Das Gerät kocht (das) Wasser, nicht der- oder diejenige, der/ die das Gerät benutzt.

_Sie/ Die Frau kocht* Wasser/ ist beim Wasserkochen._ 

"_jemand kocht etwas_" hat für mich nur mit der Bedeutung "_jemand bereitet etwas zu essen zu_" Sinn.


----------



## berndf

JClaudeK said:


> "_jemand kocht etwas_" hat für mich nur mit der Bedeutung "_jemand bereitet etwas zu essen zu_" Sinn.


Das ist _kochen = cuisiner_. Das transitive _kochen _hat aber definitiv noch andere Bedeutungen.

Ich würde sogar behaupten, dass für das transitive Verb _kochen = cuisiner_ im modernen Deutsch *nicht* die Hauptbedeutung ist, sondern nur in bestimmten Kontexten anwendbar ist. Die Hauptbedeutung ist _in kochendem Wasser garen_. _Etwas kochen_ steht in explizitem Gegensatz zu _etwas braten, backen_ etc. Du kannst nicht ein Steak in die Pfanne legen und dabei sagen_ Ich koche jetzt eine Steak_. Das geht nicht.
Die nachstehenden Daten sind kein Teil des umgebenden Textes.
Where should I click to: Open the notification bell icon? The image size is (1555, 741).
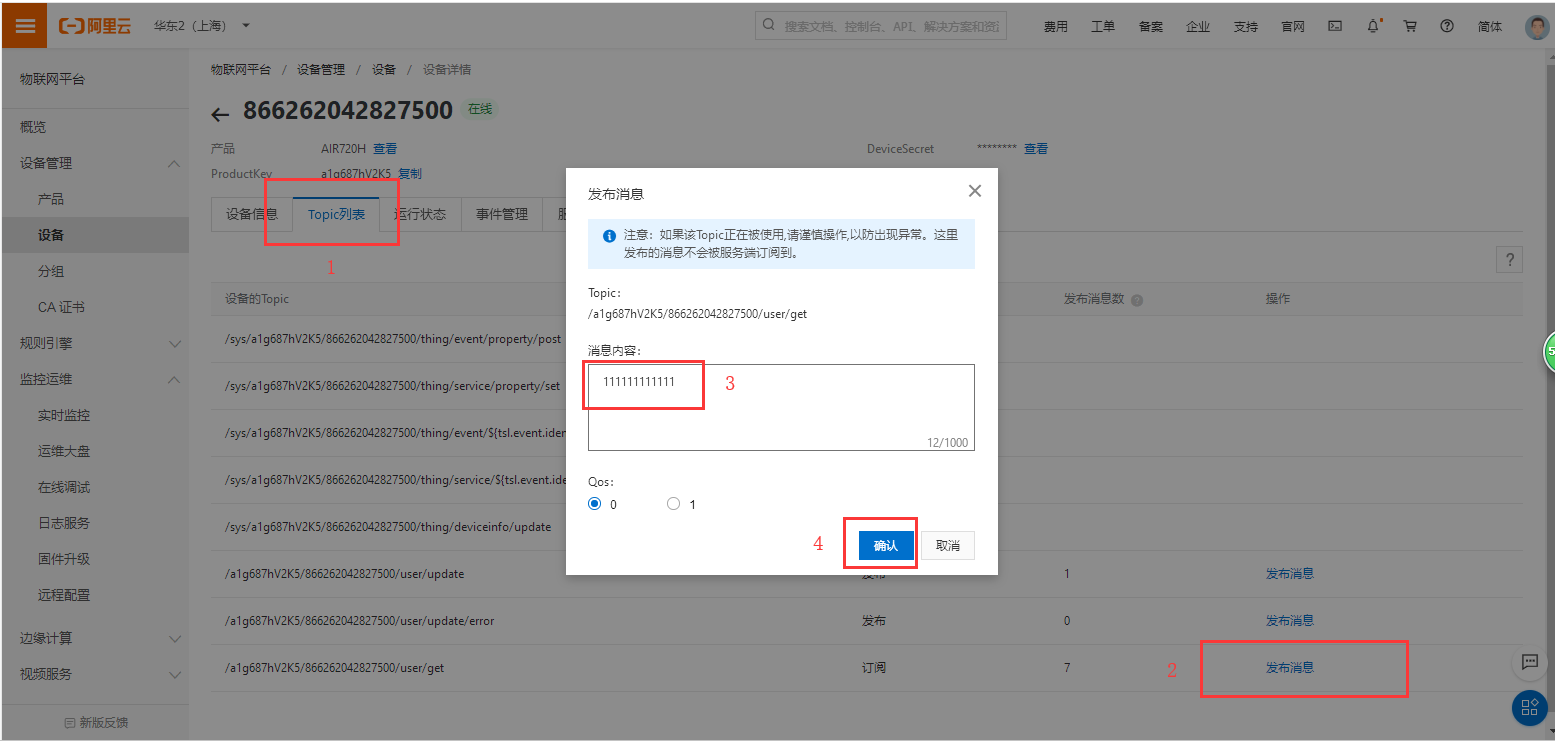click(1373, 26)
Im Englischen kannst du z.B. gefragt werden, _How do you want your steak to be cooked?_ und darauf antworten _medium rare_. Im Deutschen wäre auf die Frage _Wie möchten sie ihr Steak gekocht haben? _die einzige mögliche Antwort _Gar nicht!_


----------



## JClaudeK

berndf said:


> Die Hauptbedeutung ist _in kochendem Wasser garen._ _Etwas kochen_ steht in explizitem Gegensatz zu _etwas braten, backen_ etc.


Na klar, da sind wir uns (fast*) einig.
* nicht nur "in kochendem Wasser garen"
z.B "_eine Suppe kochen_" 


> kochen
> 4. Speisen, die durch Hitze gar gemacht werden, zubereiten
> Beispiele:
> das Essen, den Kaffee kochen; Diät kochen
> sie kocht sich [Dativ] eine Suppe
> kochen lernen



"Sie kocht Wasser." ist also _nonsense._


----------



## berndf

JClaudeK said:


> Na klar, da sind wir uns einig.
> 
> "Sie kocht Wasser." ist also _nonsense._


Nein, ist es nicht. Es ist eine ganz einfach zu verstehende Nebenbedeutung, die vollkommen üblich ist (_Wasser zum kochen bringen_).


----------



## Hutschi

berndf said:


> Ich schon und ich bin dabei sicher auch nicht alleine. Sonst würde es auch wenig Sinn ergeben, so etwas einen _Wasserkocher _(_=ein Gerät, dass Wasser kocht_) zu nennen:
> View attachment 69758
> Und so werden diese Geräte in der Regel genannt.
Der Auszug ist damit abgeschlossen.